**Problem statement:** Copy each line of the entries below that contains the string "agent".

**Provided information:**
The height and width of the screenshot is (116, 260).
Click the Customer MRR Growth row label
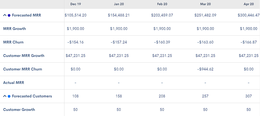[24, 56]
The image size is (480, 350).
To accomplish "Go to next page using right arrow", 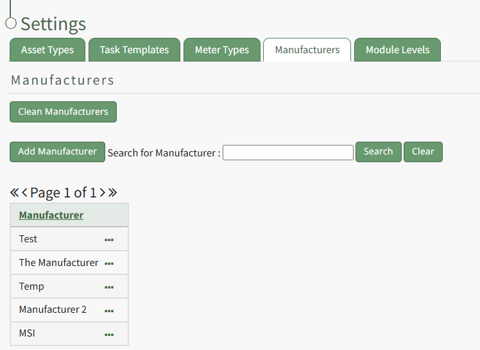I will pyautogui.click(x=102, y=193).
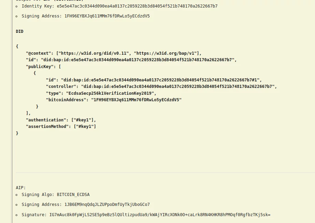Viewport: 315px width, 223px height.
Task: Click the bullet beside first Signing Address
Action: 16,16
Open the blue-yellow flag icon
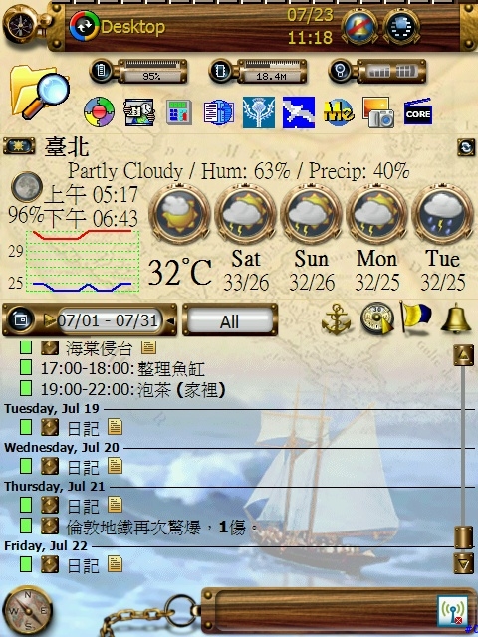Viewport: 478px width, 637px height. [x=415, y=319]
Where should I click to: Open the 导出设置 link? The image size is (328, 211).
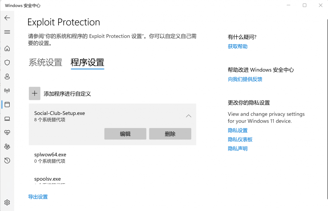coord(38,197)
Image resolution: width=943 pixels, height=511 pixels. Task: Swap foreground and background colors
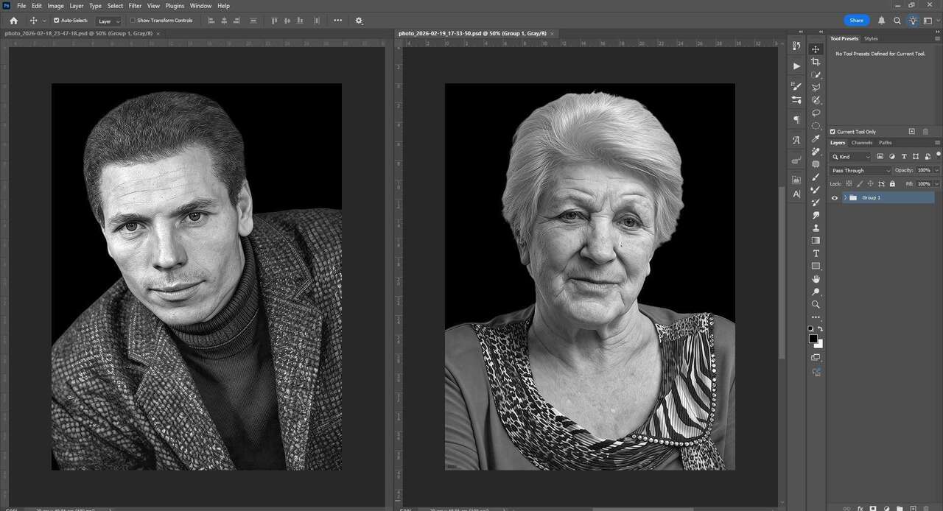coord(821,329)
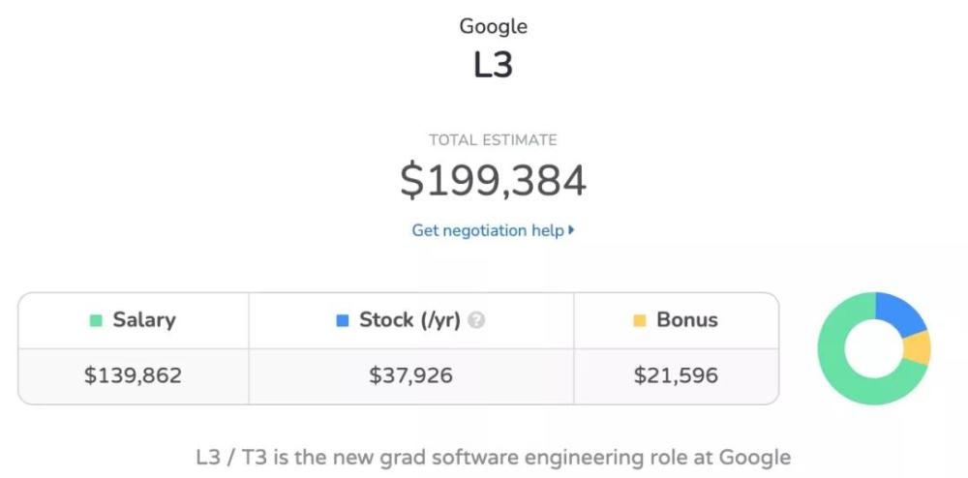The image size is (968, 478).
Task: Select the Salary column header
Action: click(x=134, y=320)
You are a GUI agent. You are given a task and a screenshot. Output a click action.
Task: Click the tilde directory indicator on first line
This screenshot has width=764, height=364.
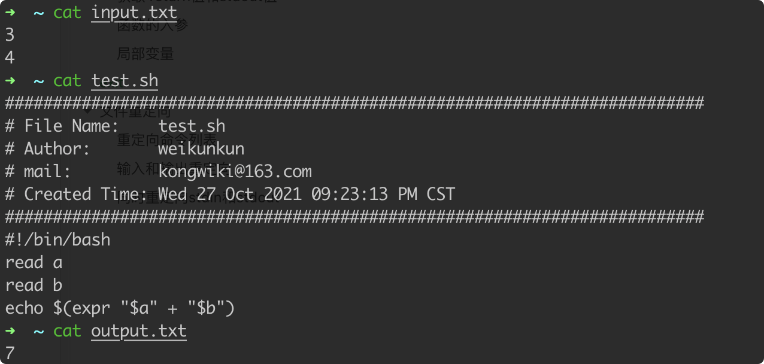pyautogui.click(x=39, y=12)
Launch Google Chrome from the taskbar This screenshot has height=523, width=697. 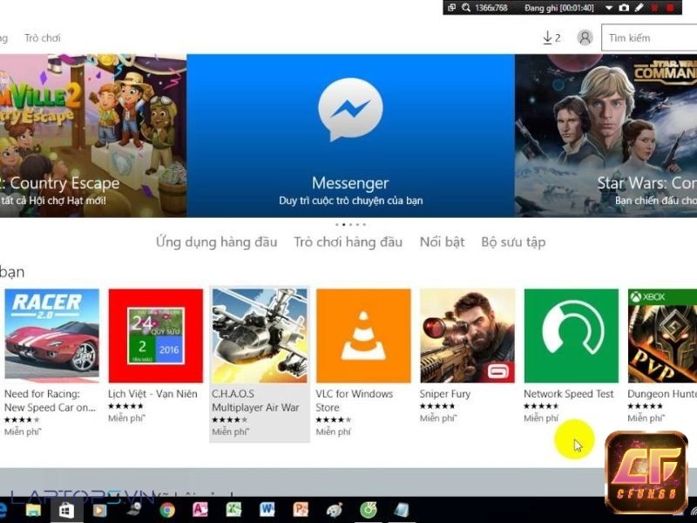pyautogui.click(x=167, y=509)
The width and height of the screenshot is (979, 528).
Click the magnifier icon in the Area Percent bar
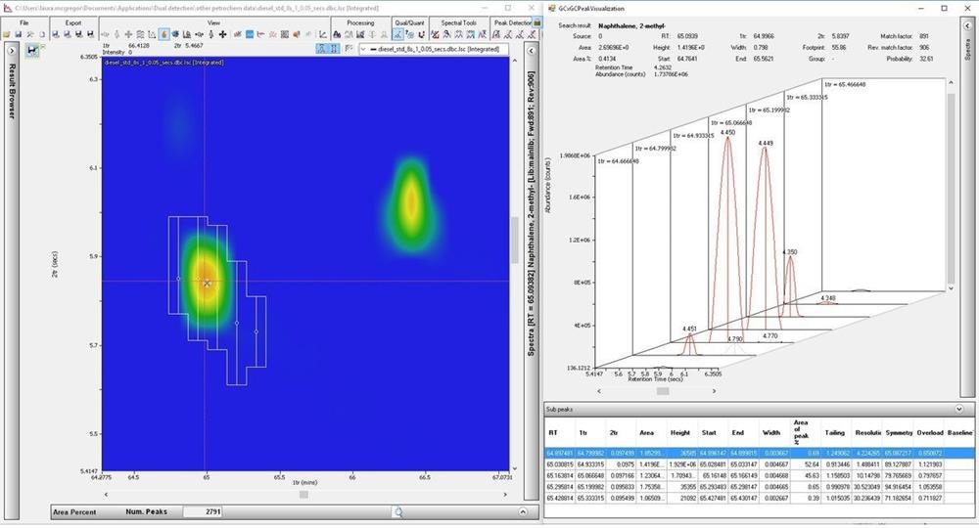[397, 511]
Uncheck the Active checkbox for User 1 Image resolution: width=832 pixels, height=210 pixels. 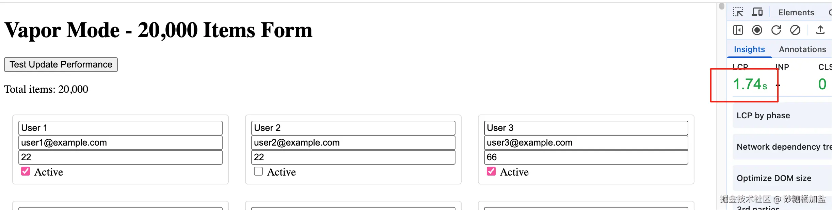pyautogui.click(x=26, y=171)
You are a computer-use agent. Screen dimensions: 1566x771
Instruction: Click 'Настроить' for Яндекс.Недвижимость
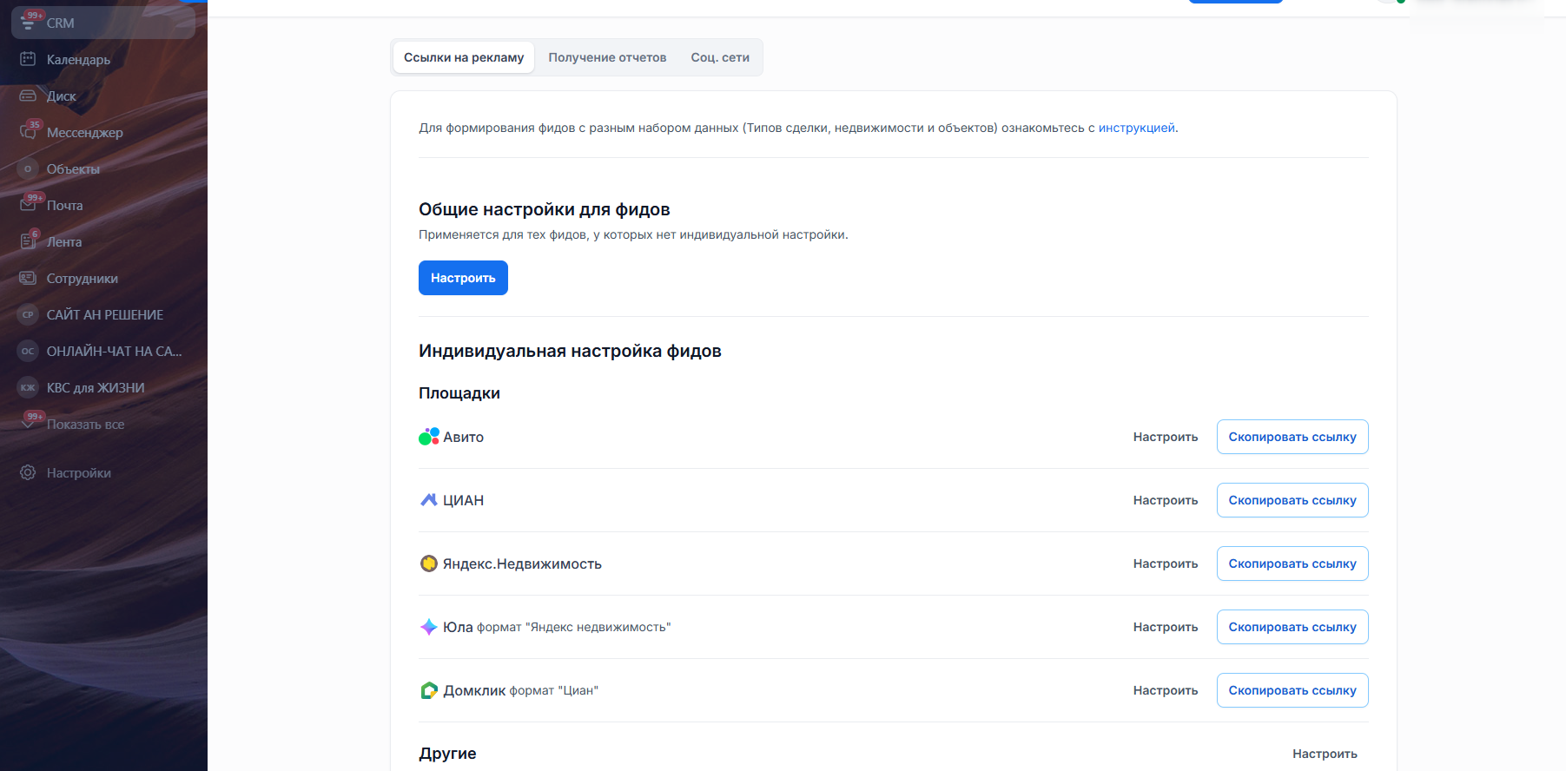1165,563
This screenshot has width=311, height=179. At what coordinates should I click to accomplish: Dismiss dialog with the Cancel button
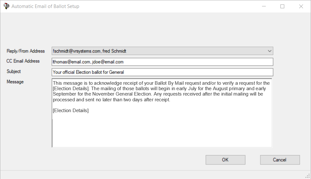280,160
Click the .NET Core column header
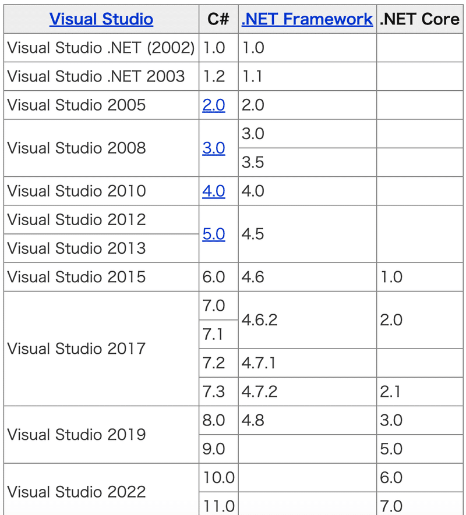The width and height of the screenshot is (466, 515). (419, 19)
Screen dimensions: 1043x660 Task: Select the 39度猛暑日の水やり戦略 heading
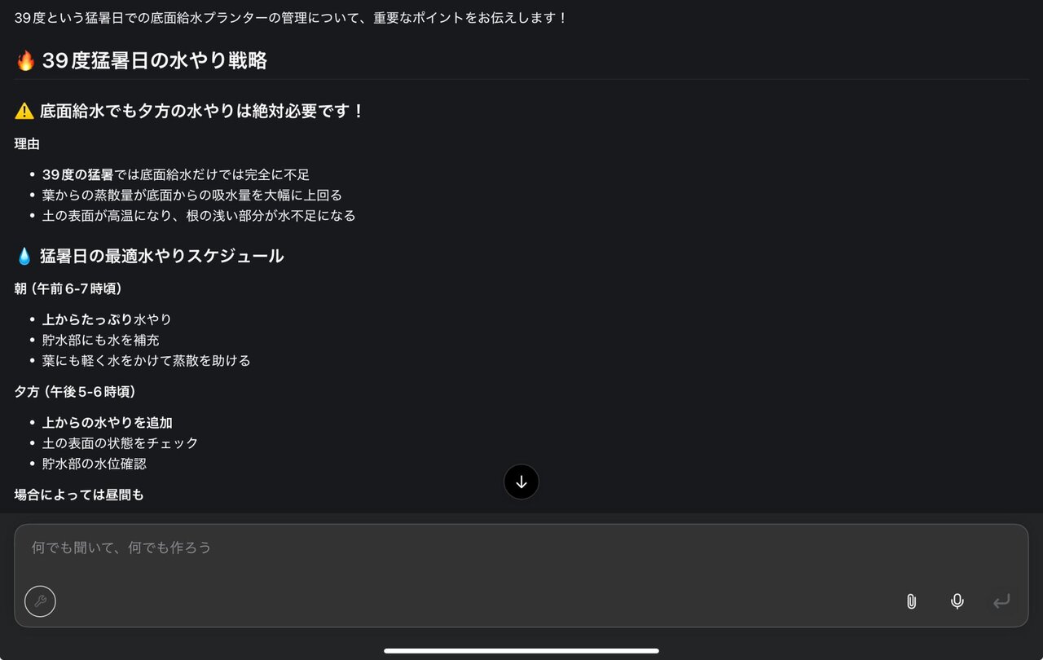point(155,61)
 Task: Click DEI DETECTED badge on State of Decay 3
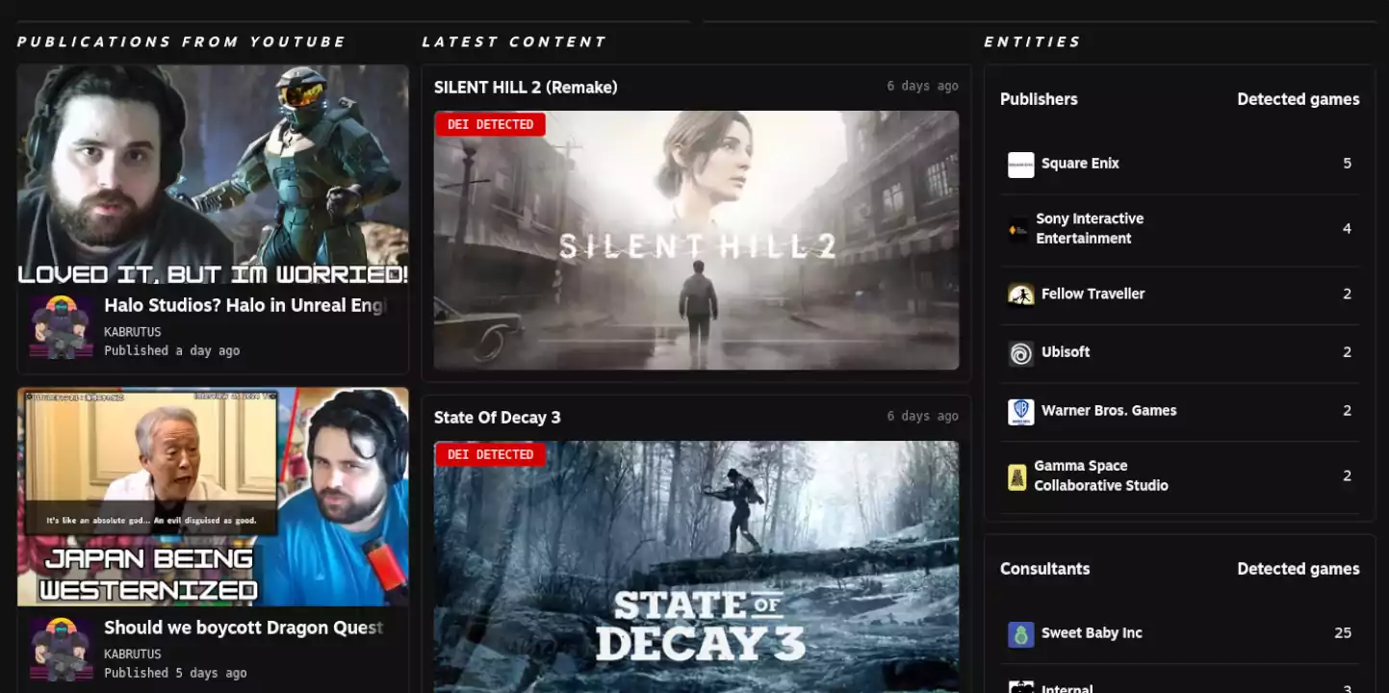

**Task solution:**
You are a GUI agent. You are given a task and a screenshot. Output a click action.
You are a computer-use agent. Screen dimensions: 1566x771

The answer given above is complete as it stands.